El Gobierno no aclara a los aliados su propuesta de integración

Bruselas. Andrés Garrigó

La decisión de permanecer en la Alianza Atlántica no altera para nada la reivindicación española sobre la soberanía de Gibraltar, que es una postura «firme e invariable», dice el Gobierno en una carta oficial enviada a los representantes de todos los países miembros de la OTAN y at secretario general de la Organización, lord Carrington.

La carta alude a la «revisión» (congelación) anunciada aquí por Moran el 9 de diciembre de 1982, que explica que esa revisión culmina con el referéndum que ha permitido al Gobierno decidir la continuidad en la Alianza con las tres restricciones aprobadas: desnu-clearización, no integración en la estructura militar, reducción de la presencia militar.

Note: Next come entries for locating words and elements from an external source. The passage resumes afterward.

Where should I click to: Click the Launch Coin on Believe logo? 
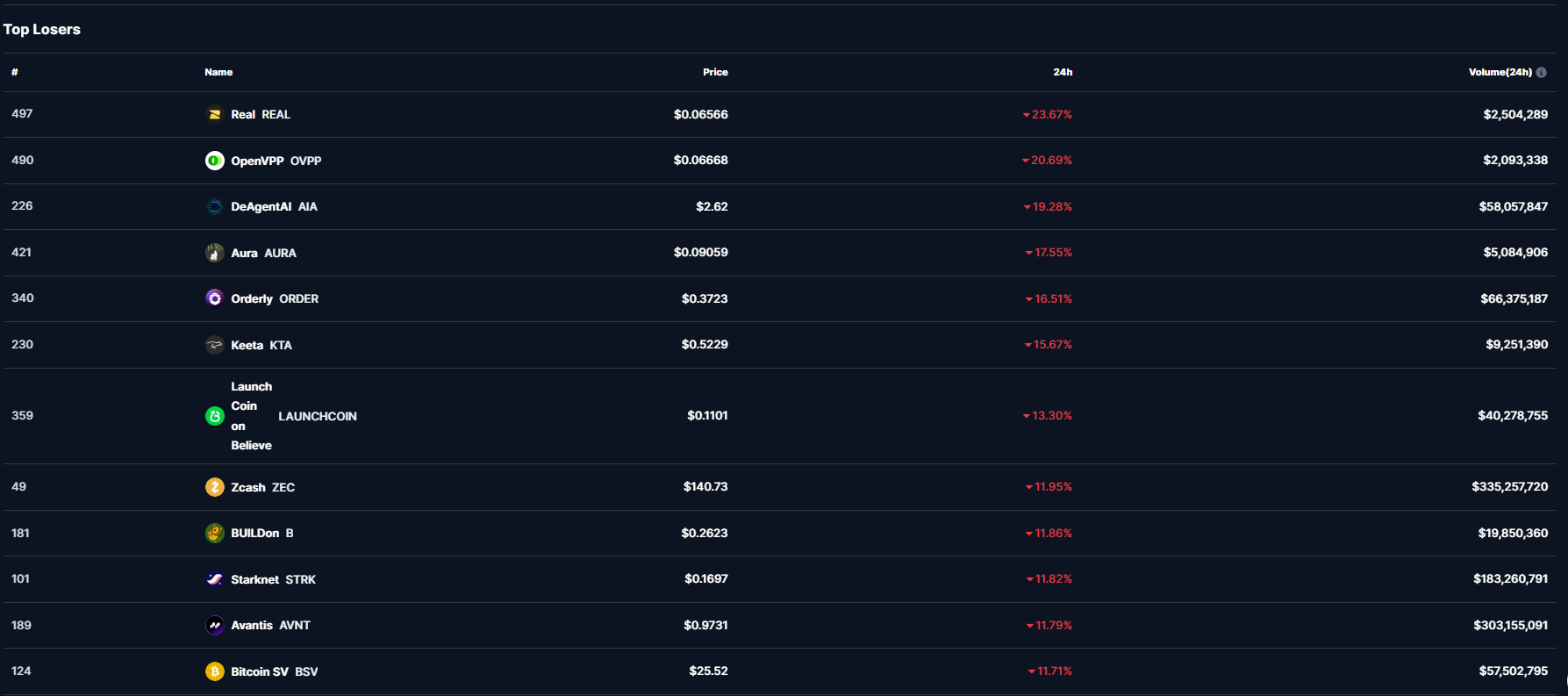[214, 416]
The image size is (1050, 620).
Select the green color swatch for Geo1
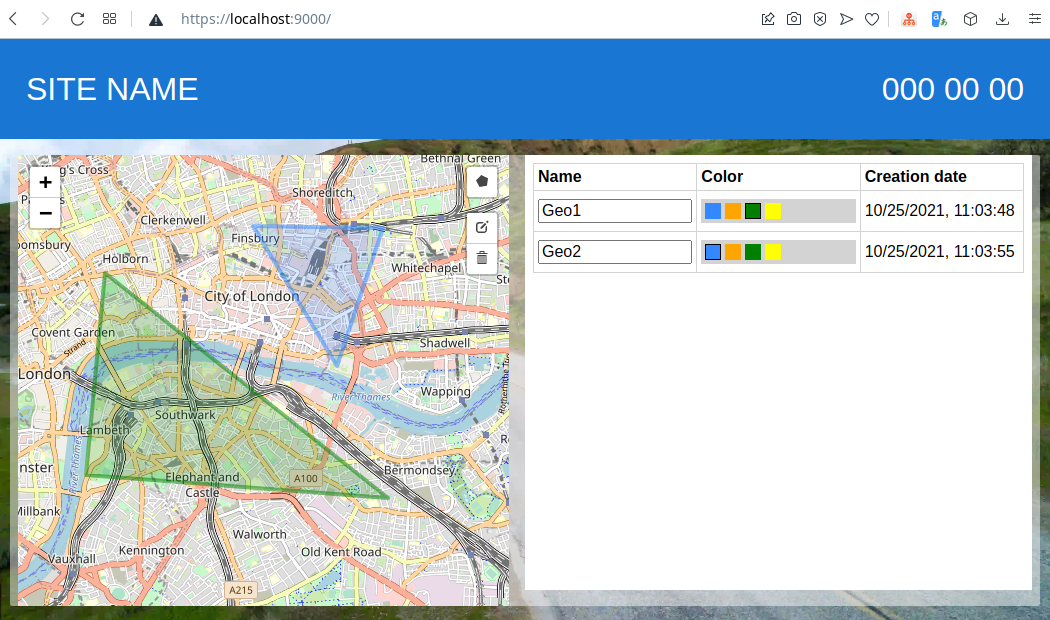[752, 210]
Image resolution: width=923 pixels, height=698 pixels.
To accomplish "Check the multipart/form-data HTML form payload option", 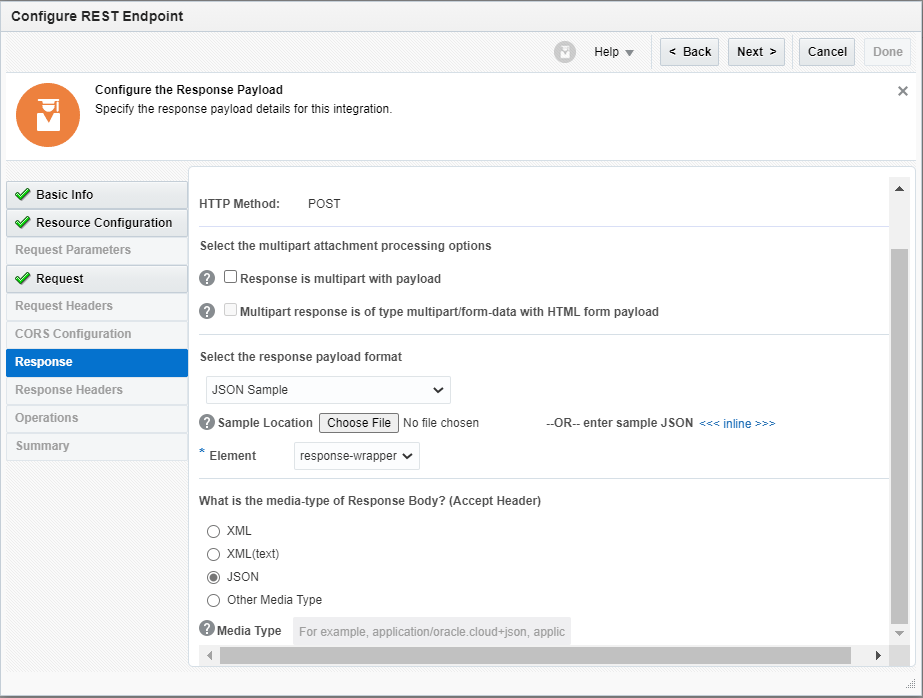I will tap(230, 310).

Añade que permanecer en la Alianza no altera la reivindicación sobre Gibraltar, párrafo duro, que indica que ése será uno de los problemas a la hora de negociar el engarce o «coordinación del Ejército español con los mandos aliados».

El embajador Ojeda señaló que no hay prisa por concretar la contribución militar española a la Alianza. Eso parece confirmar la idea de que Felipe González quiere esperar hasta después de las elecciones, para no sufrir un nuevo desgaste negociando con la OTAN un consenso que se anuncia difícil.

Con la comunicación oficial de su victoria referendaria a la Alianza Atlántica, el Gobierno español se plantea todo un abanico de problemas políticos, estratégicos, técnicos y también de aportación económica, que al parecer prefiere eludir en los meses que nos separan de las elecciones generales. Algunos esperaban que en la carta de ayer a los ministros aliados y al Consejo Atlántico, España concretara su postura cara al futuro. El Gobierno ha decidido otro calendario. Primero, explota el «éxito» popular, recoge las felicitaciones -que no faltaron ayer por parte de lord Carrington y demás miembros del Consejo Atlántico- y luego en las reuniones ministeriales de mayo en Bruselas (Defensa) y Halifax (Asuntos Exteriores) inicia la «participación plena» y hace unas declaraciones de intención, que permiten iniciar las «consultas».

«Todo el mundo sabe que no hay prisa», nos ha dicho Jaime Ojeda, el hombre que Moran colocó como representante en la OTAN, en sustitución del destituido Rupérez. «Ahora hemos de empezar a tratar con los mandos de la Alianza y con los aliados en general sobre cómo realizar nuestra contribución militar sin caer en la estructura integrada.»

Abundan aún quienes interpretan mal la cláusula de no integración en la estructura militar de la OTAN y se escandalizan cuando dice Ojeda que las misiones OTAN desempeñadas por fuerzas americanas en España podrían ser desempeñadas por tropas españolas. No participar en el mando integrado -como Francia- significa no estar a las órdenes de la jerarquía militar aliada sobre el papel, y en la realidad en caso de guerra.

Pero lo más importante será la asignación a España de «misiones OTAN». Es decir, que dentro de la orquesta aliada -y aunque no obedezcamos teóricamente a la batuta del general Roger- nos hemos de poner de acuerdo sobre qué instrumentos preferimos tocar, sabiendo cuál es la partitura, por si llega el caso de interpretarla juntos. Se puede suponer que España querrá para sí la misión de controlar el eje estratégico Baleares-Estrecho-Canarias, y ahí pueden resucitar los problemas con Inglaterra (Gibraltar) y Portugal (Canarias-Azores).